私は、「言語一般についてのその意味論的規則とは何か?」とか「言語Lの意味論的規則は何か?」という問いに答えることができないということには同意します。従って、クワインが言う意味での「分析的に真」の定義ができないことには同意します。しかし、それらの問いに答えられなくても、ある種の問いには、意味論的規則だけによって、答えており、他の種の問いには、意味的規則だけで答えているのではなく、知覚や記憶や伝聞などにも基づいて答えているのですが、そのときでも意味論的規則に従っている、というように問答関係を分析的なものと綜合的なものに区別できると考えます。

言明ではなく、問答を単位とすることによって、言語的要素と事実的要素を分けられることを論証しなければなりません。

35 問答の四つのケースの再検討 (20210909)

[カテゴリー:『問答の言語哲学』をめぐって]

前々回と前回の述べた、問答の四つのケースの再検討を行いたいと思います。

#問答のケース1

  「5+7=12は真であるか?」「はい、5+7=12は真です」

この問いの意味論的前提の一つは、「「5+7=12」が真であるか、真でないかのどちらかである」ということです。これは、「「5+7=12」が自然数論の公理から導出できるか、できないかのどちらかである」と言い換えられます。ところで、この問いを理解することは、「5+7=12」の理解を伴いますが、この式を理解することは、この式を自然数論の公理系の適格な式(wff)として理解することです。したがって、この式を理解する人は、「この式が真であるか、真でないかのどちらかである」という問いの意味論的前提(の一部)を理解しており、さらに、この前提が成り立つことを認めています。このケースは、<問いの理解が、同時に問いの前提の是認となるケース。しかも問いの前提から、論理的推論によって答えを導出できるケース>です。

 他の論理学・数学の問いと答えも、一般的にこの例と同様のケースだと言えます。

#問答のケース2

  「机の上にリンゴがあるかないかのどちらかですか?」

この問いは、「机が存在する」ということを前提しています。

この前提が成り立つことは、知覚に基づくことになります。この前提を是認するならば、問いに対する答えは、問いの分析によって、「はい、机の上にリンゴが有るか無いかのどちらかです」となります。つまり、「アポステリオリで分析的」な問答関係となります。

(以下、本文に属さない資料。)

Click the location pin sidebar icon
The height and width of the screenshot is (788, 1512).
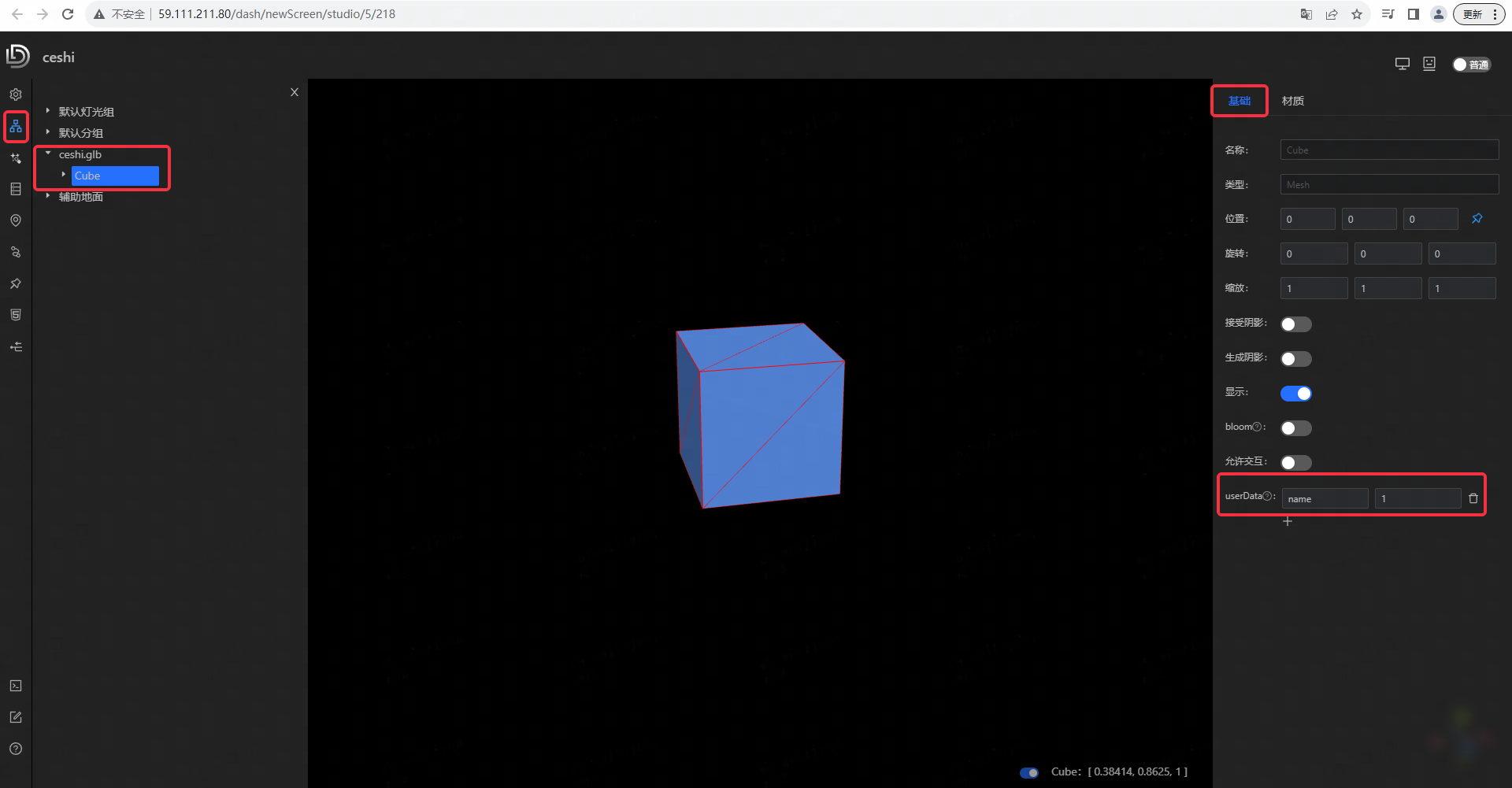pos(16,220)
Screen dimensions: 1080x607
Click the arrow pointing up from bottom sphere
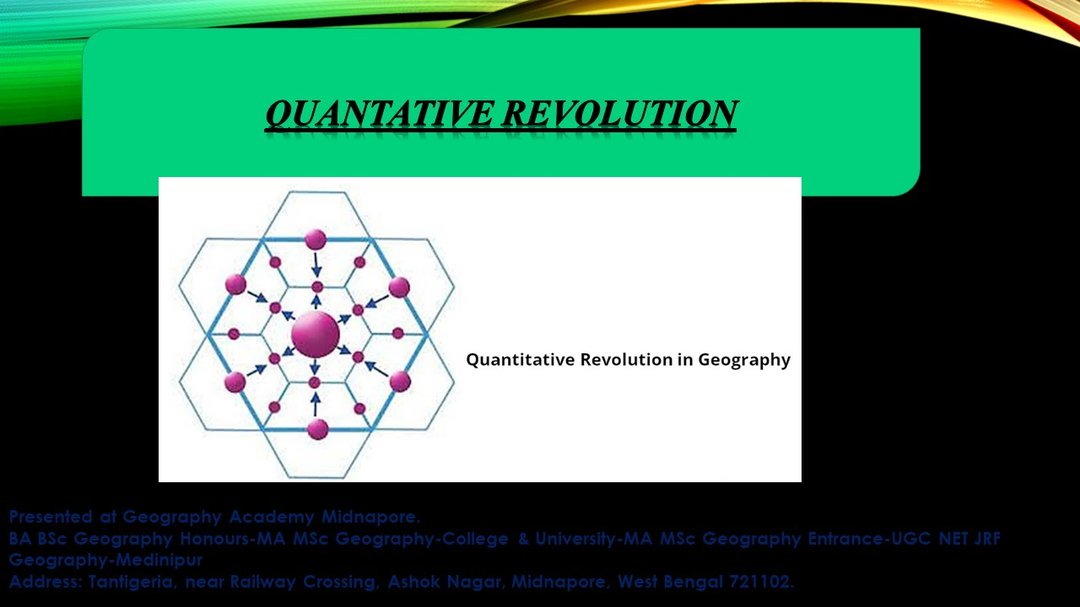click(316, 403)
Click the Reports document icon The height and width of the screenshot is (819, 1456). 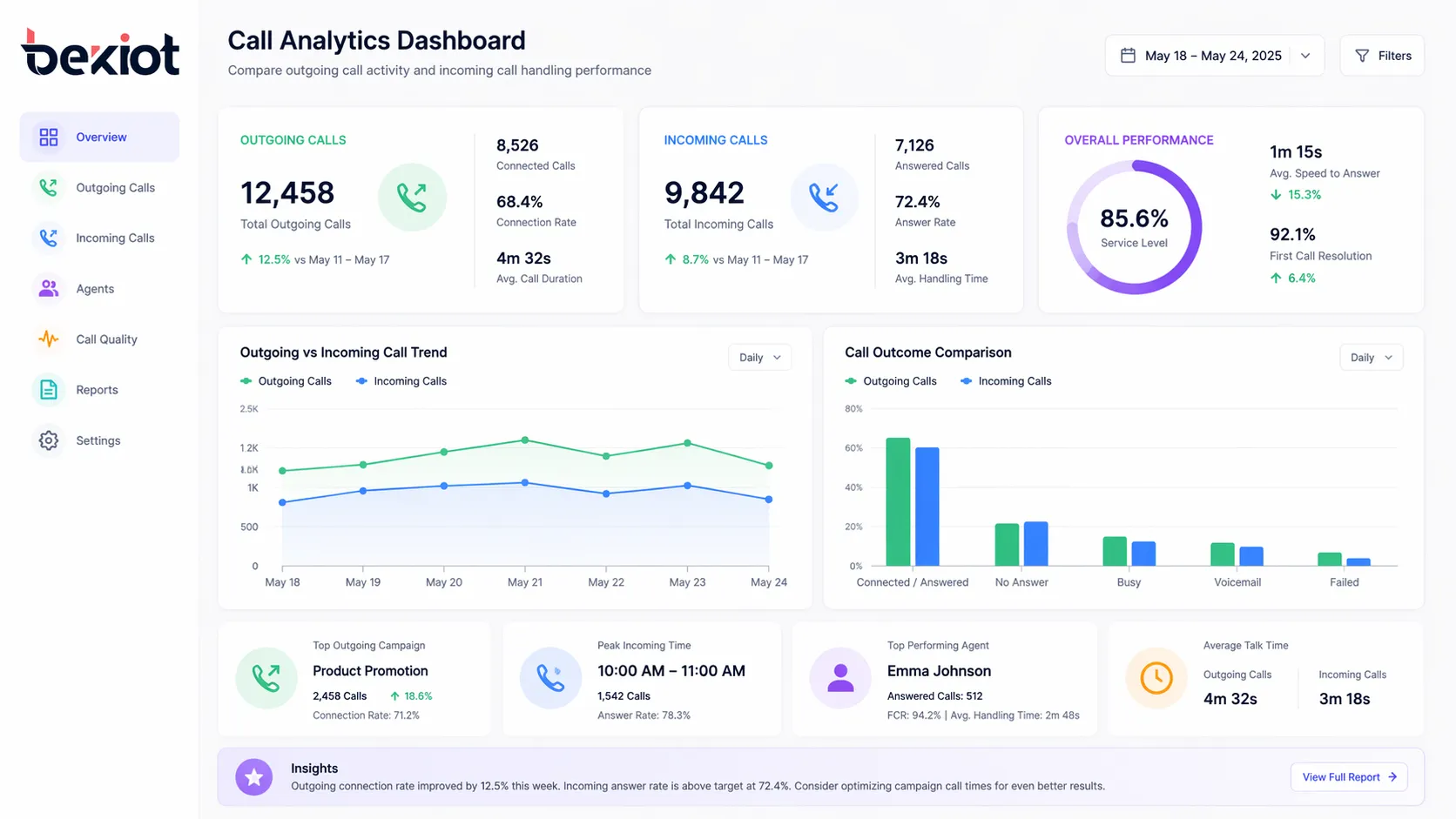48,389
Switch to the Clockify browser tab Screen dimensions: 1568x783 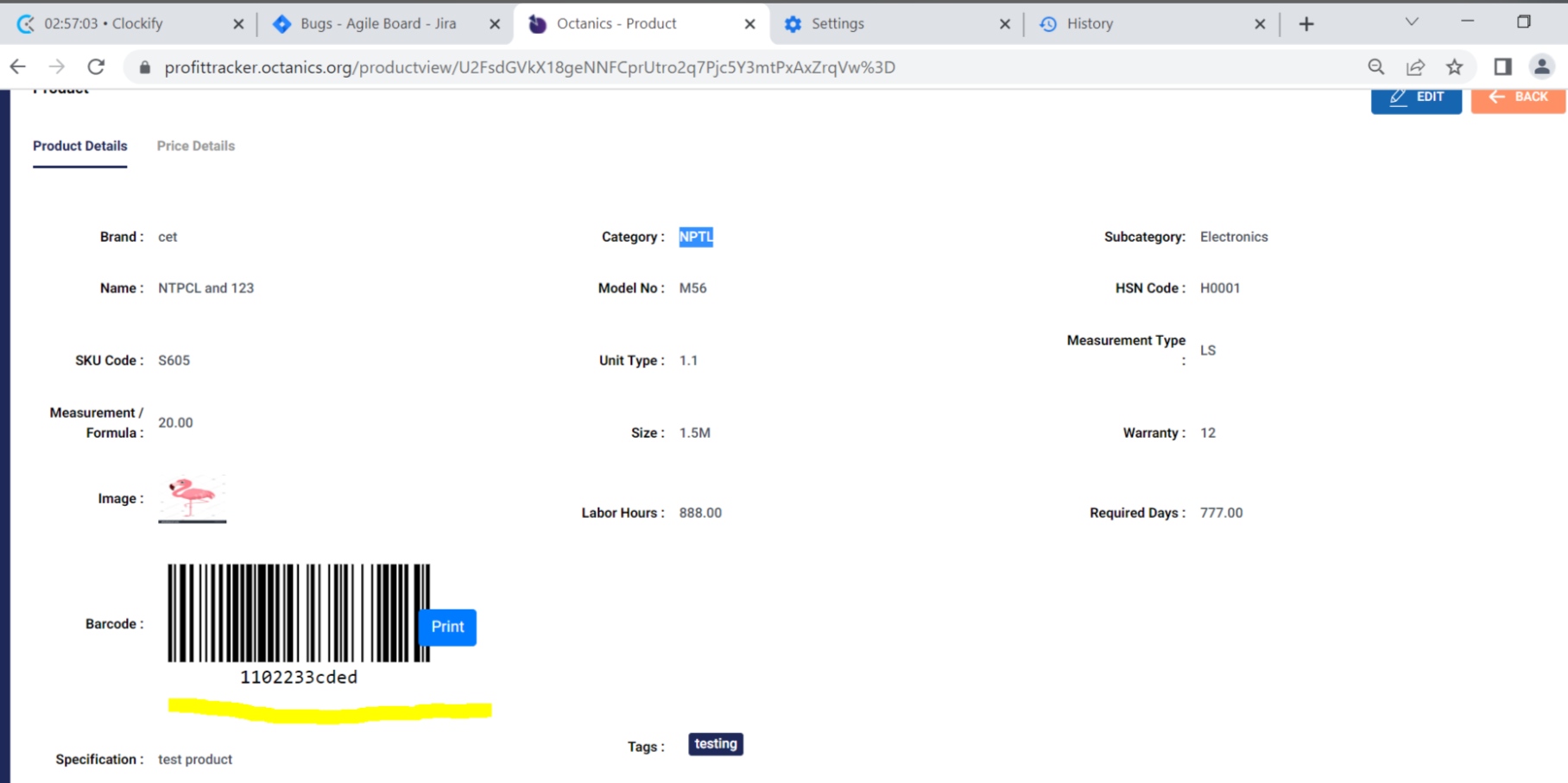click(121, 24)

 ちなみに次の問答関係は、ケース1とおなじく「アプリオリで分析的」です。

  「もし机があるなら、その机の上にはリンゴが有るか無いかのどちらかである」

この問いの前提は、何でしょうか。それはp∨¬p、論理規則や意味論的規則です。そしてこれらは、問いの理解を前提するならば、その前提から帰結します。

#問答のケース3

  「机の上にリンゴがありますか?」「はい、机の上にリンゴがあります」

この問いを理解するということは、(他の問いの場合と同様に)この問いの上流問答推論や下流問答推論の正しさを判別できるということです。問いの理解は、言語の理解を必要としますが、他にも世界について理解を前提するだろうとおもいます。

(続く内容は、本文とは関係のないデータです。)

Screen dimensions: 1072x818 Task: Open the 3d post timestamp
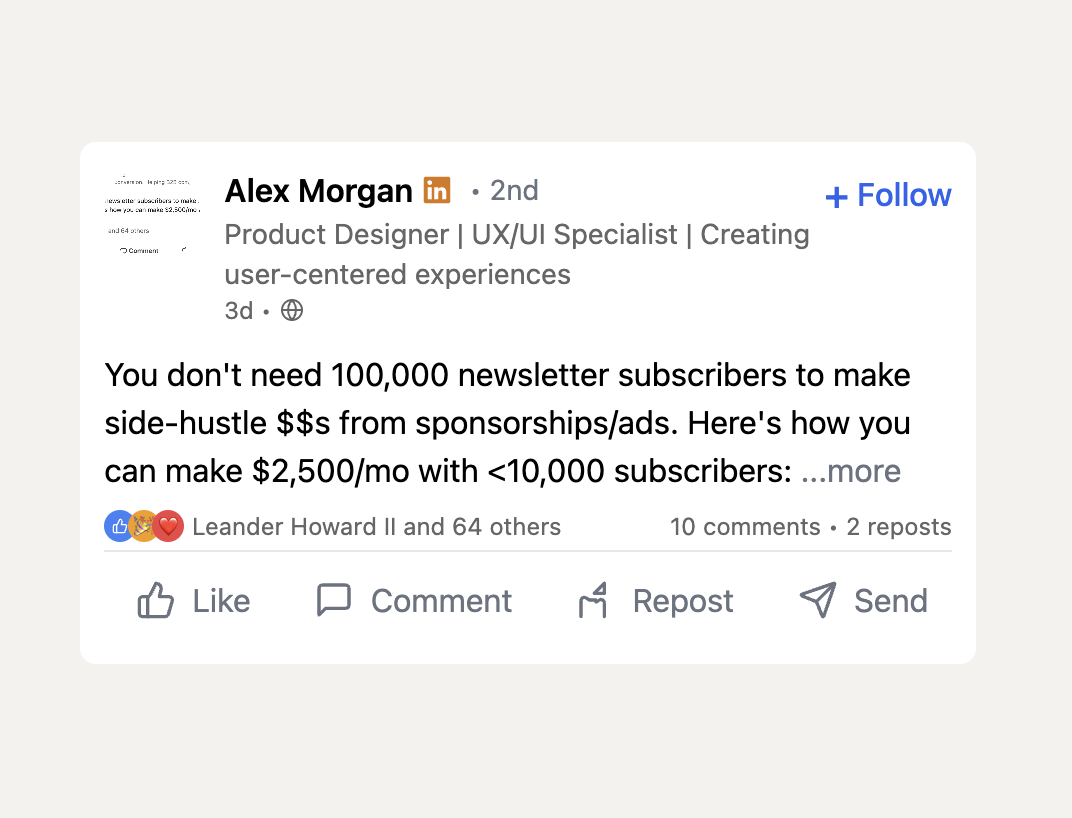click(x=239, y=310)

 この問いの意味論的前提(つまりこの問いが正しい答えを持つための必要条件)の一つは、「机がある」ということです。この問いの前提を是認するためには、机を知覚する必要があります。さらに、この問いに答えるためには、机の上を見てリンゴがあるかないかを知覚によって判断する必要があります。

 問いの理解を前提するとき、この問いの前提を是認するには、知覚が必要であり、またこの問いに答えるためにも、知覚が必要です。したがって、この問答関係は「アポステリオリで綜合的」なものです。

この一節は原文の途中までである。